Another museum worth visiting in Mallorca by Jeannine Cook

There is another small museum which has recently opened in Mallorca which offers a delightful focus to a visit to the town of Soller, nestled in a grandiose valley beneath towering mountain ranges, to the north of the island. Can Prunera is a small museum of modern art, housed in a refurbished Modernist building built between 1909 and 1911, in the era when Antoni Gaudi's influence was paramount. 

Facade of Can Prunera, Soller, Mallorca (Image courtesy of Can Prunera)

Facade of Can Prunera, Soller, Mallorca (Image courtesy of Can Prunera)

Many of the restored details of the house are delightfully typical of that time. Gaudi had indeed been working in Palma, restoring and improving the interior of the Seu, the wonderful Gothic Cathedral overlooking the sea. He had started work there in 1902 but by 1914, he had fallen out with the ecclesiastical authorities and stopped the work.  His influence, however, showed up in many Mallorcan Modernist buildings, and especially in Soller.

Can Prunera's staircase (Image courtesy of Can Prunera)

Can Prunera's staircase (Image courtesy of Can Prunera)

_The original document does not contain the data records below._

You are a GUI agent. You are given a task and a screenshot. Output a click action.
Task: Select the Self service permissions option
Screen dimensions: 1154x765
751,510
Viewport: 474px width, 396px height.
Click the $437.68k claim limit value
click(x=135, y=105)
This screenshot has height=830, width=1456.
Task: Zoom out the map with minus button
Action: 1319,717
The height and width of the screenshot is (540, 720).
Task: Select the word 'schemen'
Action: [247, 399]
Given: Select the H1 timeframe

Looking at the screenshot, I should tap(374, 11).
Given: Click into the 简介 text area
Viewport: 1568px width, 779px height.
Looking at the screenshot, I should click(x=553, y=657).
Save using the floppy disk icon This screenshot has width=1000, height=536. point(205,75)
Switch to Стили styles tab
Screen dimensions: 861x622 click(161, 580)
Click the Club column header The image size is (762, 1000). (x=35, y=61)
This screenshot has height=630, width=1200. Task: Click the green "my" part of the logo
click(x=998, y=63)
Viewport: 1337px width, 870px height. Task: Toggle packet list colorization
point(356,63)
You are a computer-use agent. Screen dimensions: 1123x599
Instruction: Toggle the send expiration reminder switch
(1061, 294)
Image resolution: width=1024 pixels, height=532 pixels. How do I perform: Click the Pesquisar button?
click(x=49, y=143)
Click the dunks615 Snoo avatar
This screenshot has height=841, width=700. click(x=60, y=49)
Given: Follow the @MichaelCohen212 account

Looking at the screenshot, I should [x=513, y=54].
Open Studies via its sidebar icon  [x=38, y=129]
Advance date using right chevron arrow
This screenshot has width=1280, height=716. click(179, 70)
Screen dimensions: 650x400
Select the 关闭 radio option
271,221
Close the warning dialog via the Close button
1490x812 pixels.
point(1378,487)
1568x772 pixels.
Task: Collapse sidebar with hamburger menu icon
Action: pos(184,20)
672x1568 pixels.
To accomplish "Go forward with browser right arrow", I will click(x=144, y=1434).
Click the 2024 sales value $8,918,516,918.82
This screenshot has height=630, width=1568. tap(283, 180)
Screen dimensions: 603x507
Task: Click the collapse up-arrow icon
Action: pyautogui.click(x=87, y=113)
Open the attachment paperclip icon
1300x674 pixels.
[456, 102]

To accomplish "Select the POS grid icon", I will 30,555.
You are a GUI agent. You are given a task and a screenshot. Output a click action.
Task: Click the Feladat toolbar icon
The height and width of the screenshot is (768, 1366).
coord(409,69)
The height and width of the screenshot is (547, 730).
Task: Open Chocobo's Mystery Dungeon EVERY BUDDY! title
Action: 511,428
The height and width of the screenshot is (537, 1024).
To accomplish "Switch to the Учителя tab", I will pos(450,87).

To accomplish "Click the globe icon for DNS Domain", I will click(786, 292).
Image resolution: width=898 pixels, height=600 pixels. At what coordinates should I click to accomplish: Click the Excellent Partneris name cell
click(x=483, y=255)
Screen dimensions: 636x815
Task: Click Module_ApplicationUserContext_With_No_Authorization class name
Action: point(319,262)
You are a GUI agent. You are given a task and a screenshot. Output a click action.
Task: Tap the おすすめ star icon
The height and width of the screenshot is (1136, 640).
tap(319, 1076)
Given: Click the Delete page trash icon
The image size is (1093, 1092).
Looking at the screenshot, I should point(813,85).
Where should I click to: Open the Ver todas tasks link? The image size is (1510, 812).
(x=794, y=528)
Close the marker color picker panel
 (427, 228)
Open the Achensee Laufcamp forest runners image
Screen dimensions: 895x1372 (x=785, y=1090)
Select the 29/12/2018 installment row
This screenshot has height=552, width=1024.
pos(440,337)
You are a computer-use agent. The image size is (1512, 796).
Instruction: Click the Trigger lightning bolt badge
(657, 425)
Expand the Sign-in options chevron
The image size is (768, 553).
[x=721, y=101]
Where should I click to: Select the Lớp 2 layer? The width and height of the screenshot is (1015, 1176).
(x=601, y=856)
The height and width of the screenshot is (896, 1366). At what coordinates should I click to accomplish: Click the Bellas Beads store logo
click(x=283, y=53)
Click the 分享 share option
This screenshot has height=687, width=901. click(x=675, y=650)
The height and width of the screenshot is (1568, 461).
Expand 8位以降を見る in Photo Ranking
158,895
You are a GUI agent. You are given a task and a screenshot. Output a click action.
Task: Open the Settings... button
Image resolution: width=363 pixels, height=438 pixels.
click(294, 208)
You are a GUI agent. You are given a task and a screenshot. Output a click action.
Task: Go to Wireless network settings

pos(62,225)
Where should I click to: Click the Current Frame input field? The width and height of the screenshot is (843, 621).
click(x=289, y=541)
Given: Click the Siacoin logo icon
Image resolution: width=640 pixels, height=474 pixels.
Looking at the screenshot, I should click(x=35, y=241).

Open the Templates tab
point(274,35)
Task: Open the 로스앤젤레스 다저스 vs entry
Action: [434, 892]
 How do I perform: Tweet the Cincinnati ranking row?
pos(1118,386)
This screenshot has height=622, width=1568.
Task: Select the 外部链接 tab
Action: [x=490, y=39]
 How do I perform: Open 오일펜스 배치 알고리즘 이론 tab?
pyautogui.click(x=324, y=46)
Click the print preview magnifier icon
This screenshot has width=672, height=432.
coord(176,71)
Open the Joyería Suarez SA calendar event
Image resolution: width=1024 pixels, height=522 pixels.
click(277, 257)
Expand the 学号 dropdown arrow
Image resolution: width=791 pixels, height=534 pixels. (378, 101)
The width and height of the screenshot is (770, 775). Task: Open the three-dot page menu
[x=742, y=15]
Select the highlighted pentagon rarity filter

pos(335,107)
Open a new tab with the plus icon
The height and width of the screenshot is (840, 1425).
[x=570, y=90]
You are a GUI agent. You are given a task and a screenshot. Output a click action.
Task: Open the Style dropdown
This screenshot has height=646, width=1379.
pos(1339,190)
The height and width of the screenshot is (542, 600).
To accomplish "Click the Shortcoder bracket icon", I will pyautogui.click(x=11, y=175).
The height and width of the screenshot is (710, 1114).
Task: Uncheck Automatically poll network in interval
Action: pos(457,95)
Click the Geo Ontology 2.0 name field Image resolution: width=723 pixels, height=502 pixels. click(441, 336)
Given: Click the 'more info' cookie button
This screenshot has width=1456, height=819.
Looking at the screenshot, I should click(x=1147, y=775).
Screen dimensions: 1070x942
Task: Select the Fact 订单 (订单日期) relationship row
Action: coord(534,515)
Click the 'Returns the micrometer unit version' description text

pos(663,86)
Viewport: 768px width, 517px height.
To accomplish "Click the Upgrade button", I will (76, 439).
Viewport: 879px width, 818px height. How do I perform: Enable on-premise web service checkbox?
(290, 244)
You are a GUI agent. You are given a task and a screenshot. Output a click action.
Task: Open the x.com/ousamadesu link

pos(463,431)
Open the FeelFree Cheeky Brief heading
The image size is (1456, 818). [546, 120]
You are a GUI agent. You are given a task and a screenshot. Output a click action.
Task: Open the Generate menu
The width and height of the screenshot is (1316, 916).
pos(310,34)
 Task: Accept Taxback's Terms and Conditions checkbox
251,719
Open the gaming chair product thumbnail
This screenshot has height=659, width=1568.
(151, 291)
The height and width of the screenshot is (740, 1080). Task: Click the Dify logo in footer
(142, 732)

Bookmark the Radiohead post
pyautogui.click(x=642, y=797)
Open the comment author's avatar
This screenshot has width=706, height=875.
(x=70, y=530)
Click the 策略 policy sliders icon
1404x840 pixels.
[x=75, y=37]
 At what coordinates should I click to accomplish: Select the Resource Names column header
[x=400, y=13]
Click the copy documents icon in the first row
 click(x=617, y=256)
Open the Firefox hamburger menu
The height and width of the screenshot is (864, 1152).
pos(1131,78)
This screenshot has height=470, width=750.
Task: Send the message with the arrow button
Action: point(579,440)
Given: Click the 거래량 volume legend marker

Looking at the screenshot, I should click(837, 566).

Can Prunera houses part of the art collection of newpapers owner, Pedro Serra, who has been instrumental in the refurbishment and launching of the museum through his Fundacion Tren de l'Art and Fundacion d'Art Serra.  His father apparently worked for the Soller-Palma train company for a time, and his son has completed this circle in time.

The day I visited the Museum, only a few rooms were open. Miró acquatints gladdened three galleries, and a collection of Picasso ceramics was exhibited in two other galleries. The connections between Picasso and Miró were underlined by big photo reproductions of the two of them together on different occasions. Apparently, most of the art planned for exhibition will have some connection with Mallorca.